Article -
[155281] in North American Network Operators' Group
Re: IPv6 End User Fee
daemon@ATHENA.MIT.EDU (Cameron Byrne)
Fri Aug 3 18:13:14 2012
In-Reply-To: <5FE1FB6D43B8A647BBC821840C1AEA8B017C12@ocsbs.ocosa.com>
Date: Fri, 3 Aug 2012 15:12:42 -0700
From: Cameron Byrne <cb.list6@gmail.com>
To: "Otis L. Surratt, Jr." <otis@ocosa.com>
Cc: nanog@nanog.org
Errors-To: nanog-bounces+nanog.discuss=bloom-picayune.mit.edu@nanog.org
On Fri, Aug 3, 2012 at 12:22 PM, Otis L. Surratt, Jr. <otis@ocosa.com> wrote:
> Anyone charging end users for IPv6 space yet? :p
>
> Just wondering, with so many IPv6 resources in a single allocation it
> would seem difficult to charge anything at all.
>
> 1. How are you making up loss of revenue on IPv4 assignments?
> 2. Are you charging anything?

Items -

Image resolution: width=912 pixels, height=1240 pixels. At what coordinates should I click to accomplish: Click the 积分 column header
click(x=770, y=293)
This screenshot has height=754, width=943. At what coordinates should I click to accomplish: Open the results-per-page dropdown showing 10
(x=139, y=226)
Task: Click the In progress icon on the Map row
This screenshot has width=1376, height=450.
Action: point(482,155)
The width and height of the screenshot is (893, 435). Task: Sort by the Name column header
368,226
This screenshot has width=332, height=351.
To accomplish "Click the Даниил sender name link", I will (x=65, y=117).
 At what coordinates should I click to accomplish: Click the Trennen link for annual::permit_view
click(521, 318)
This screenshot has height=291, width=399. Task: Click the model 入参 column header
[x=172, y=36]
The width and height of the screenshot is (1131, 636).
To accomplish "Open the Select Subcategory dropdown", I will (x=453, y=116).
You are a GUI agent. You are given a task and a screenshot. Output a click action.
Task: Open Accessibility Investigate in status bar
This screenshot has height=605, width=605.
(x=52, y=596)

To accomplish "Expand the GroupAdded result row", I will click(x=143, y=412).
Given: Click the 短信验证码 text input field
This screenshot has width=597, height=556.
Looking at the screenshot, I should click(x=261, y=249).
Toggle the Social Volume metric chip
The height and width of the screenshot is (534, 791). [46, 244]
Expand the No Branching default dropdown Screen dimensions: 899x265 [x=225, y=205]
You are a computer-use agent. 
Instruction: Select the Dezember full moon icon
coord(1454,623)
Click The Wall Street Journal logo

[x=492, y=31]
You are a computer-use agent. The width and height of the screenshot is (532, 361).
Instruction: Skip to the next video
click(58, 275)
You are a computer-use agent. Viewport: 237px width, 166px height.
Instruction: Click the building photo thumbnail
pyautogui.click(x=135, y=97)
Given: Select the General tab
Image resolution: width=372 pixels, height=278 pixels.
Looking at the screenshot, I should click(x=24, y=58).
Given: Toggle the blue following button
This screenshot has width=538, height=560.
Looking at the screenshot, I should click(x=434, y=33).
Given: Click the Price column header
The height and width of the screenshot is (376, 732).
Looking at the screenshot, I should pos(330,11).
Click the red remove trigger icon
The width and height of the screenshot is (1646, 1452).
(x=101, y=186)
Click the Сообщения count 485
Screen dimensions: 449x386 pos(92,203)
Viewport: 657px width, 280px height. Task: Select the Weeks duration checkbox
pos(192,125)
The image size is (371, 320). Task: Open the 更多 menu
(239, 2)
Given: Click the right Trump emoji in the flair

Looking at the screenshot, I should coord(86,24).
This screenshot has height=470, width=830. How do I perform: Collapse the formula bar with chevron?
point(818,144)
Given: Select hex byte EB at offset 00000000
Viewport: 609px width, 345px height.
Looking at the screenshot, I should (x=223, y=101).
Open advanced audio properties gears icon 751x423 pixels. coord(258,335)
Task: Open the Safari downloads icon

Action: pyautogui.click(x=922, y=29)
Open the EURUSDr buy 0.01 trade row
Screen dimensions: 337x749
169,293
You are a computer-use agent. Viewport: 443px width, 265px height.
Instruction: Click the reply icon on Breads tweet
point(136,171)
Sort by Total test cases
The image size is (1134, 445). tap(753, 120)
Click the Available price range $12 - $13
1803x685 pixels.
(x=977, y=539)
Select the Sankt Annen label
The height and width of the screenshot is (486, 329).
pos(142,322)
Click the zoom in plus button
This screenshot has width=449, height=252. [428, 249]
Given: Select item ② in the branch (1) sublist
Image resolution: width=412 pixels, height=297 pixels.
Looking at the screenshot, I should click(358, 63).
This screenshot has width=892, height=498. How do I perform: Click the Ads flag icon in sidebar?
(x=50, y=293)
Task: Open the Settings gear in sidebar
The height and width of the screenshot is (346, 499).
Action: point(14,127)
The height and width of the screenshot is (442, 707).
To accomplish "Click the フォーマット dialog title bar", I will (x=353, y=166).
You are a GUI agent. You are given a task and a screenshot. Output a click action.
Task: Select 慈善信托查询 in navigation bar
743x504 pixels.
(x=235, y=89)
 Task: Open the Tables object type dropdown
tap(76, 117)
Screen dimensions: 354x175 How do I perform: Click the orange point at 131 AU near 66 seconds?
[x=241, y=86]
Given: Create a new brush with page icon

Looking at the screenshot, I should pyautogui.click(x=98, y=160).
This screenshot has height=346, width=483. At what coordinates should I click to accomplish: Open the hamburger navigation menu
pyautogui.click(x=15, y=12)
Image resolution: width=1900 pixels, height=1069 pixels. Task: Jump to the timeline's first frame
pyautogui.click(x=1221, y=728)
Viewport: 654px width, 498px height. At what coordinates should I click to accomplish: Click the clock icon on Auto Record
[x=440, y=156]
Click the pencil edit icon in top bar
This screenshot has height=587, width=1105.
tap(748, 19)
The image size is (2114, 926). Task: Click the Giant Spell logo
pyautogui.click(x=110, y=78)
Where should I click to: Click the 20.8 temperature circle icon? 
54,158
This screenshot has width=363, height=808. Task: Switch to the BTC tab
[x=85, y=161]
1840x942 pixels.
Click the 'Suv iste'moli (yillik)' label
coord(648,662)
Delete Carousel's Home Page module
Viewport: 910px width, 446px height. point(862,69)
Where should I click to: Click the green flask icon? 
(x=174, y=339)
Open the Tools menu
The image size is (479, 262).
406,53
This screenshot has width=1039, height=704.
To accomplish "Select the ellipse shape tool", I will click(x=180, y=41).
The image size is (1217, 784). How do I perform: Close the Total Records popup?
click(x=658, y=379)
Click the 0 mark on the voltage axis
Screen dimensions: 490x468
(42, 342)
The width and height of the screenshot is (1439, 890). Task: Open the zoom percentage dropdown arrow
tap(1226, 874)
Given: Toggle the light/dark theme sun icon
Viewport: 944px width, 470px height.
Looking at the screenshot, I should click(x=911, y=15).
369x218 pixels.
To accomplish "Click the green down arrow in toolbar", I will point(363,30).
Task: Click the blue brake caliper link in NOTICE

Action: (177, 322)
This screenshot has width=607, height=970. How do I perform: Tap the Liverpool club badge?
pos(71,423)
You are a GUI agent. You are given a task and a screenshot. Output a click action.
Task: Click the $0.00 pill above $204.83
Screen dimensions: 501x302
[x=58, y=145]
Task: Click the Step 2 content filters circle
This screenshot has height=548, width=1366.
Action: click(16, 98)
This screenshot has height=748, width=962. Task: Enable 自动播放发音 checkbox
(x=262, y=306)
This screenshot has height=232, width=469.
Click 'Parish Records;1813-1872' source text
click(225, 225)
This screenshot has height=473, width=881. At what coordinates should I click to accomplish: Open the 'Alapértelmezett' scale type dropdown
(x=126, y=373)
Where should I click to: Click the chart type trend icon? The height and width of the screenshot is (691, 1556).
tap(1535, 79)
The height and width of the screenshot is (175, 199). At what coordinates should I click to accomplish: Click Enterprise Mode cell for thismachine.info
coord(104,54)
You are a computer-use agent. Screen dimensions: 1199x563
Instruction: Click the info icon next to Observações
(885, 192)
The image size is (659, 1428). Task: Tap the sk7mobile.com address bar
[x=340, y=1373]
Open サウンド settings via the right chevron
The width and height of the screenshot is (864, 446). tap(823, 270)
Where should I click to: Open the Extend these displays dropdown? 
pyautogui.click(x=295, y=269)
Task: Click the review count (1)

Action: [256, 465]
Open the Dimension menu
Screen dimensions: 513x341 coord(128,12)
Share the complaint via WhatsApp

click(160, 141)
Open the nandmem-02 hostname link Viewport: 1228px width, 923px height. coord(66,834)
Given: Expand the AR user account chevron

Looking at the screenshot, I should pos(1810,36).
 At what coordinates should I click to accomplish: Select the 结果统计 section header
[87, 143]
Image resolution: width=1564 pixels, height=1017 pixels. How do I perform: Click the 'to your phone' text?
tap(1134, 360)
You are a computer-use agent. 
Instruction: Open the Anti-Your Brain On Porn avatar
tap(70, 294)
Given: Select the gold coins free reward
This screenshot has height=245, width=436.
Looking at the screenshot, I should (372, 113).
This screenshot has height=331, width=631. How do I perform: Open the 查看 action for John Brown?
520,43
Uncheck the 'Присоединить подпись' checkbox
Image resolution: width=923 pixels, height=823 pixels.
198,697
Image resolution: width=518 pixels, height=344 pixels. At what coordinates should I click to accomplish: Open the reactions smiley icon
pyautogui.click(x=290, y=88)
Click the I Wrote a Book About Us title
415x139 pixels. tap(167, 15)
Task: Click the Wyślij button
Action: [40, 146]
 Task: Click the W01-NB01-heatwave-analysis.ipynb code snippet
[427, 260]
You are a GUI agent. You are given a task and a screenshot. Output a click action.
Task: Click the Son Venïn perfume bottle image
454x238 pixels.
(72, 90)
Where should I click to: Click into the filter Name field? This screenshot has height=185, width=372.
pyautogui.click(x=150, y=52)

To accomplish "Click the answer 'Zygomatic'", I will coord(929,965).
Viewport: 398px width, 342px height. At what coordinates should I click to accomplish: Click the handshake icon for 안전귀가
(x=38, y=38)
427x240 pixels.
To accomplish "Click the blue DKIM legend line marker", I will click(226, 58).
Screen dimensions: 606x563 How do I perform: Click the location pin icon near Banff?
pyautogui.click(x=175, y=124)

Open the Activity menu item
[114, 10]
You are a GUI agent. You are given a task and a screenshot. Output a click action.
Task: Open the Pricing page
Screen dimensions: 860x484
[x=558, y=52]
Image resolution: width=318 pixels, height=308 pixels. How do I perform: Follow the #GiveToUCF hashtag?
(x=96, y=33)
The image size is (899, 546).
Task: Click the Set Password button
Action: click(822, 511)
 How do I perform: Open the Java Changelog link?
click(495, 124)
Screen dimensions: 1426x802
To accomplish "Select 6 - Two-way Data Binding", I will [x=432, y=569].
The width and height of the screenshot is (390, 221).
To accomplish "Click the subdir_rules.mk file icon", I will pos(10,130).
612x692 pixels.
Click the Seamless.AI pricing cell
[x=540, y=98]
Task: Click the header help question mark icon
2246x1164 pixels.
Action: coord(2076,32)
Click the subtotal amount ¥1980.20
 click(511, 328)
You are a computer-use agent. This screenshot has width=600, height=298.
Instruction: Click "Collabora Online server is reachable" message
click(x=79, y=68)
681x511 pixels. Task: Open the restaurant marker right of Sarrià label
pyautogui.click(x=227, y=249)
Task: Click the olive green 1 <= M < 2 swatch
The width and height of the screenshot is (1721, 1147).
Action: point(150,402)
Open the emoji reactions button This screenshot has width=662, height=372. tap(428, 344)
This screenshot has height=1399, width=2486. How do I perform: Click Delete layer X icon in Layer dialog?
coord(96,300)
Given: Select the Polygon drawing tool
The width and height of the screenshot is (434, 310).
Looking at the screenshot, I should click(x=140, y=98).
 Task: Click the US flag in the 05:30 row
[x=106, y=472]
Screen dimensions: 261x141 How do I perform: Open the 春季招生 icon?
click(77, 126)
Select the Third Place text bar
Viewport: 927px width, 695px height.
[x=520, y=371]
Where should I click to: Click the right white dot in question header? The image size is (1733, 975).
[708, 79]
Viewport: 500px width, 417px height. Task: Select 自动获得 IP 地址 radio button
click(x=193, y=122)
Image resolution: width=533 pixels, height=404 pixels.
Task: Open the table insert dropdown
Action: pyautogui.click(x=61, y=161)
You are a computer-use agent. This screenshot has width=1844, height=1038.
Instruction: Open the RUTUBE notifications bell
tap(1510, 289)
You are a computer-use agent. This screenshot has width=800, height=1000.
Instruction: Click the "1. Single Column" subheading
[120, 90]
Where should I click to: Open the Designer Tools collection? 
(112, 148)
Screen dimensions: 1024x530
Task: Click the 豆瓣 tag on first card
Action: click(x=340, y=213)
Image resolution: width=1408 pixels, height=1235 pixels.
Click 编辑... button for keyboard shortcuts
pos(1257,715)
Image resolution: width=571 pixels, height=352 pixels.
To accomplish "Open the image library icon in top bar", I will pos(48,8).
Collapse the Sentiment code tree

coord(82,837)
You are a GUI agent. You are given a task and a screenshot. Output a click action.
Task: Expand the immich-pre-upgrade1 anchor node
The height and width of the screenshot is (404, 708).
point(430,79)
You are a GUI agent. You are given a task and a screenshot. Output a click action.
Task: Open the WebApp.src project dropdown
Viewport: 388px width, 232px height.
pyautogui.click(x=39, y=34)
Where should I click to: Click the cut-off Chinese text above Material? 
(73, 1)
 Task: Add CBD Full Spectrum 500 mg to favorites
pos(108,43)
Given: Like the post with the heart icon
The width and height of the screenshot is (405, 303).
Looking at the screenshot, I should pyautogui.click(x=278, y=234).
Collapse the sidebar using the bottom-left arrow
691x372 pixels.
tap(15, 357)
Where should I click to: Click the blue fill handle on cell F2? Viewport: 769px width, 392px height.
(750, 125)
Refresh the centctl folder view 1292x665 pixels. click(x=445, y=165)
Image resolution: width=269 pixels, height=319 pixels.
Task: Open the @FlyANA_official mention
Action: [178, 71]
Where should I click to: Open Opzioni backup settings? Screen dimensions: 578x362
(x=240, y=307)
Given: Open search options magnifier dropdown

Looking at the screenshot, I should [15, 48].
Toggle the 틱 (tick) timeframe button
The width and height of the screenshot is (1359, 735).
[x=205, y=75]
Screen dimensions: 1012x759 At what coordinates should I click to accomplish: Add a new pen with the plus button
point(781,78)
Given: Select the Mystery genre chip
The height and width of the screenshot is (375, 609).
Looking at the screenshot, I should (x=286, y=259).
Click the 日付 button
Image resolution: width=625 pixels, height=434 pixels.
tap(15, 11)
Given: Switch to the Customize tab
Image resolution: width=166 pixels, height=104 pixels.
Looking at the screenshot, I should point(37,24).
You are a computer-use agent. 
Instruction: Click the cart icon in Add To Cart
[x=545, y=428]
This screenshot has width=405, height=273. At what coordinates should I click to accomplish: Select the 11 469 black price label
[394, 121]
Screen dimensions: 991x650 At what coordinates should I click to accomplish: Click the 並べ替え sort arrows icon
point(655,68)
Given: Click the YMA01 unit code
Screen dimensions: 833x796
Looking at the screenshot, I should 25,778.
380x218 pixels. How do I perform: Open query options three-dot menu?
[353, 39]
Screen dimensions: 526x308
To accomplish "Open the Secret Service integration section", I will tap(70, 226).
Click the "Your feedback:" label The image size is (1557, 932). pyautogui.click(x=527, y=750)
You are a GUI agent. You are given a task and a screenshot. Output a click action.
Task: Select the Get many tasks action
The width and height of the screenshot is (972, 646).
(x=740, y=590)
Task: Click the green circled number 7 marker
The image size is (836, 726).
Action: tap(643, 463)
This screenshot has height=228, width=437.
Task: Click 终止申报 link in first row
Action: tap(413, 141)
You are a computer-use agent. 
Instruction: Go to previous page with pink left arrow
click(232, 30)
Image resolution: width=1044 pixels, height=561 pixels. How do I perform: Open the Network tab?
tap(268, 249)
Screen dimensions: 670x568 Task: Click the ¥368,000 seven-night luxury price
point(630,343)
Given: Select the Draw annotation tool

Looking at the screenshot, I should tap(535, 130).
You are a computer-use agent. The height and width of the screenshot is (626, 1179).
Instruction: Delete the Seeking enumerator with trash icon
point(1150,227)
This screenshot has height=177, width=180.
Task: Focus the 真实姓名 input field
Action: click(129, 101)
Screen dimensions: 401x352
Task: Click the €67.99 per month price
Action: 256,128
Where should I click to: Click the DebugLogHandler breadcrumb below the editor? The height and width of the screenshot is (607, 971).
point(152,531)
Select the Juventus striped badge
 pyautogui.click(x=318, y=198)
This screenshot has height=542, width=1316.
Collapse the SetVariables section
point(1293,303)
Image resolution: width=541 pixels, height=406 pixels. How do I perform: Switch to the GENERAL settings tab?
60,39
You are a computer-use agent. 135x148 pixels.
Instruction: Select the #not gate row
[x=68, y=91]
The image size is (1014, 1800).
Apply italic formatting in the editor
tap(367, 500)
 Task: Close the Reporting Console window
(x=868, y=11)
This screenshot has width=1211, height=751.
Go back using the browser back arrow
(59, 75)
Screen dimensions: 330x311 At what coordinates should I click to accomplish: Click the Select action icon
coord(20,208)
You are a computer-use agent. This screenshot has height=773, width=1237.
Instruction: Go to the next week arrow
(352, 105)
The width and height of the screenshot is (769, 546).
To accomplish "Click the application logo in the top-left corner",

Problems to solve -
(a) In the mailing-list post on IPv6 end-user fees, explain in one to three sentences why the quoted message expects that charging end users for IPv6 space would be hard.
(b) According to the mailing-list post on IPv6 end-user fees, at what time did Otis L. Surratt, Jr. write the message that is quoted?
(c) Write the next part of the mailing-list post on IPv6 end-user fees, continuing from its last line.

Solved tasks -
(a) A single IPv6 allocation holds so many resources that, in the writer's view, it would be difficult to charge anything at all for the space.

(b) At 12:22 PM on Friday, August 3, 2012.

(c)
> 3. Is the cost built into the service?
> 4. Do you assign IPv6 space to end user and charge admin fee?
>
> Take care,
>
> Otis
>
IPv6 users cost me less money (CGN resources), i wish i had a business
method for giving them discounts and meaningful incentives for using
IPv6.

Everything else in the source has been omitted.